Another abstract close-up in the collection is one Holly calls Pizza because the compositional angle Holly chose for the image and the rough surface of the rocks combine to create a shot that resembles sliced pizza.

But Holly still needed those landscape shots. She says, “My eyes see detail rather than the overall picture because I’m always searching for that unique hidden subject to photograph. So for me to get the overall feeling of the river, I had to open my mind.” And though there were a few rocky moments, with her instructor’s encouragement and direction, she captured the scenic beauty and expanded her technical skills as well.

Blue Hole Cliffs

She used Helicon Focus software that allowed her to overlay multiple images of the same landscape taken with different focal points.
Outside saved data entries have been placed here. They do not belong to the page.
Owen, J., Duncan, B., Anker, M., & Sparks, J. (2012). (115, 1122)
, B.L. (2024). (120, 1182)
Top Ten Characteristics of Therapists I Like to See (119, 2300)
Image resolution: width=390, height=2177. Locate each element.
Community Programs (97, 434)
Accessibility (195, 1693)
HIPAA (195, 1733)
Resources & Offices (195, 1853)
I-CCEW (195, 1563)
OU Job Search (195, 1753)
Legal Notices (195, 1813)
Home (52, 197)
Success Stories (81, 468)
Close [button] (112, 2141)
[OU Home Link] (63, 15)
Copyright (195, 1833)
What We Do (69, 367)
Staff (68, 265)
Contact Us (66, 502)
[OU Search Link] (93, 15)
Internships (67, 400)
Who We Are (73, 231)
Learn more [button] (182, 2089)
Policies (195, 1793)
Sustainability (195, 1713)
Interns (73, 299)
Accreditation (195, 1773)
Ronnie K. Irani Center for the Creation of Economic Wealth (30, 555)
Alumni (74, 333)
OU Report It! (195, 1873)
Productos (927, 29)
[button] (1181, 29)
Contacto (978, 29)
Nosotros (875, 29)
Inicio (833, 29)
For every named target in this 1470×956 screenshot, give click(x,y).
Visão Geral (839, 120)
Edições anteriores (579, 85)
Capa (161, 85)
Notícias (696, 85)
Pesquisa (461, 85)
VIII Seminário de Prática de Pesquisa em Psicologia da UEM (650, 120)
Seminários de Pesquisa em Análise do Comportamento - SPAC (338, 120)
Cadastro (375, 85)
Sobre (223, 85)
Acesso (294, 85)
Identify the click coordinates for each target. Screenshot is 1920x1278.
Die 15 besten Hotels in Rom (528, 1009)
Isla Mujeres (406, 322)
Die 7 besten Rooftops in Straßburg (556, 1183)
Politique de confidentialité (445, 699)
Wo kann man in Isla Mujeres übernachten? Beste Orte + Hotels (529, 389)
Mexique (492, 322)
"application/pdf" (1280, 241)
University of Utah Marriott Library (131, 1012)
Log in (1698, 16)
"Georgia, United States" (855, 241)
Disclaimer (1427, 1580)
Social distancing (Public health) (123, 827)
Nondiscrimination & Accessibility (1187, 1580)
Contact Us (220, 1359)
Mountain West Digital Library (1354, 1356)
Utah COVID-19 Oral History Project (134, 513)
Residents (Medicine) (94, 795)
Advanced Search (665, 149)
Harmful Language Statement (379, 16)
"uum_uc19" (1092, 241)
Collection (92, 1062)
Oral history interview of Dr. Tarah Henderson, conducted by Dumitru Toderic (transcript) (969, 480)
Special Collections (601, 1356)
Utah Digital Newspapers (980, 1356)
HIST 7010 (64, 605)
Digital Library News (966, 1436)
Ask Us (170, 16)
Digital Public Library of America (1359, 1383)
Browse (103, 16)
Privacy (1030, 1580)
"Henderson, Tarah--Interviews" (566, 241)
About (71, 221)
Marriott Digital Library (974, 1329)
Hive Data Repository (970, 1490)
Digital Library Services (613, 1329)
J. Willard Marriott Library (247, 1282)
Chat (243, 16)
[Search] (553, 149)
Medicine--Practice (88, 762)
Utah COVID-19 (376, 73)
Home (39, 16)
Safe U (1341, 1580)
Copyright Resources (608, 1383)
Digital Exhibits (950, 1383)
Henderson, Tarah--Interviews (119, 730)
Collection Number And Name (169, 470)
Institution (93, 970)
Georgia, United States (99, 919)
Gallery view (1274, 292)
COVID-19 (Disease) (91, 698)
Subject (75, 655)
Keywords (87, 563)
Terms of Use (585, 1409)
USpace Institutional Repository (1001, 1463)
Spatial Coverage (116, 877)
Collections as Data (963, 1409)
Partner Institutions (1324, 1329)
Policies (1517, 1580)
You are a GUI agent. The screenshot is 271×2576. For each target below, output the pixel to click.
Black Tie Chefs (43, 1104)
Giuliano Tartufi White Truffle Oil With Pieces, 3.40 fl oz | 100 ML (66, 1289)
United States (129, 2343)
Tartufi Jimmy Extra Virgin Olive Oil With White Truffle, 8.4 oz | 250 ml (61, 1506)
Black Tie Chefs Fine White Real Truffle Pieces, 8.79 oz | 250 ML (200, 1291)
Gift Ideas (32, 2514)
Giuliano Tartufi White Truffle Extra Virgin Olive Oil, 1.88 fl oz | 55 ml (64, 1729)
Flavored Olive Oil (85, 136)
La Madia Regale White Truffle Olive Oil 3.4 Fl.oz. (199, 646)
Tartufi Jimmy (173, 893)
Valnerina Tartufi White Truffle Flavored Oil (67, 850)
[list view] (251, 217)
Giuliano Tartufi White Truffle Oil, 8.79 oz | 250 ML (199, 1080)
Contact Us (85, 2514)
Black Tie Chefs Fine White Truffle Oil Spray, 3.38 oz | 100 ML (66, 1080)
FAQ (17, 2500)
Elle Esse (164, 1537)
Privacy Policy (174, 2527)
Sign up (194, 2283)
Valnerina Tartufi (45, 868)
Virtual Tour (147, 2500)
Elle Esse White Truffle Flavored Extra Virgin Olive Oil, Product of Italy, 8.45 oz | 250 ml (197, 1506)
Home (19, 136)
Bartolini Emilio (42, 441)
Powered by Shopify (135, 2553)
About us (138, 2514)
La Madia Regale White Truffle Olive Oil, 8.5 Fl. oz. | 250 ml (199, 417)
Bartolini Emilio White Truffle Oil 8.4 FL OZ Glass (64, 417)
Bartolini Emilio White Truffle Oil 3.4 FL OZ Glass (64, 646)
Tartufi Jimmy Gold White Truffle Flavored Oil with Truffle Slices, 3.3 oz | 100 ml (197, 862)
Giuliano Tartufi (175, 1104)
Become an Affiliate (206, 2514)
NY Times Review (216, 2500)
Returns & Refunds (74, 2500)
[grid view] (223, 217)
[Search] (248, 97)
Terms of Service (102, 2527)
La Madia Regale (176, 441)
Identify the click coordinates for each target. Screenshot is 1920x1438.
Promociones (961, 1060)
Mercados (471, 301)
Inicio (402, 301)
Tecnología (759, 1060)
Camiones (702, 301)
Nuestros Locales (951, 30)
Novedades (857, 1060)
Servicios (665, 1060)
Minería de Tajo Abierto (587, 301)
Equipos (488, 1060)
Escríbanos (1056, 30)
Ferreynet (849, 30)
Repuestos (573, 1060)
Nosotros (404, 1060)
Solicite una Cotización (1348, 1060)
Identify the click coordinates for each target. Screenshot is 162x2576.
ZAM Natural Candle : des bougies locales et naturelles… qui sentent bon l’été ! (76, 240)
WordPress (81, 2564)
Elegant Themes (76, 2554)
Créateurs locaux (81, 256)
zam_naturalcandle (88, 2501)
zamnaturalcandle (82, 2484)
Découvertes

The resulting photos showed every detail in focus, from foreground to background.

She also learned about high dynamic range imaging, (HDR), which allows photographers to produce a greater range of luminosity. For instance, one of Holly’s photos includes shaded, dark green trees and sunlit river rocks. The sharp lighting contrast posed a problem. If she set her exposure to read the colors in the bright rocks, the trees looked black, and vice-versa. Using an HDR program, Holly took multiple shots of the image, setting different exposures, and then meshed those photos to create one image in which all of the colors are visible.

Holly had four to six months to complete her project, working along the river all the way from Camp Tejas to San Gabriel Park. “Another thing I learned,” she says, “is that you have to have patience, because you have to wait for the picture. You have to wait for the weather. You have to wait for people to come into your view.”

Against the Flow

Only one person appears in the collection of photographs, resulting in a shot that catches viewers by surprise when they come across it as they peruse the exhibit. The lone man sits by the river in a pink camp chair, reading a book as he dips his feet into the water. Holly’s instructor told her, “This is an exhibit, and all the pictures are going to be in the same place. The last thing you want people to do is just walk by. You want to keep their attention.” A second unexpected photo appears in the collection as well. Its subject looks like a rock, but look closely—it’s alive!

At the end of the project, Holly chose and framed 15 approved photos and exhibited the collection at Sun City this past February. After that, she displayed the photos at St. David’s Georgetown Hospital and then at the Williamson County Museum to enhance the museum’s presentation on water conservation. Holly says, “I’m thrilled it came together and that people are actually enjoying the exhibit.” As to the PSA course—she passed! And she learned to love working against the flow—challenging herself to chart new courses on her journey as a photographer.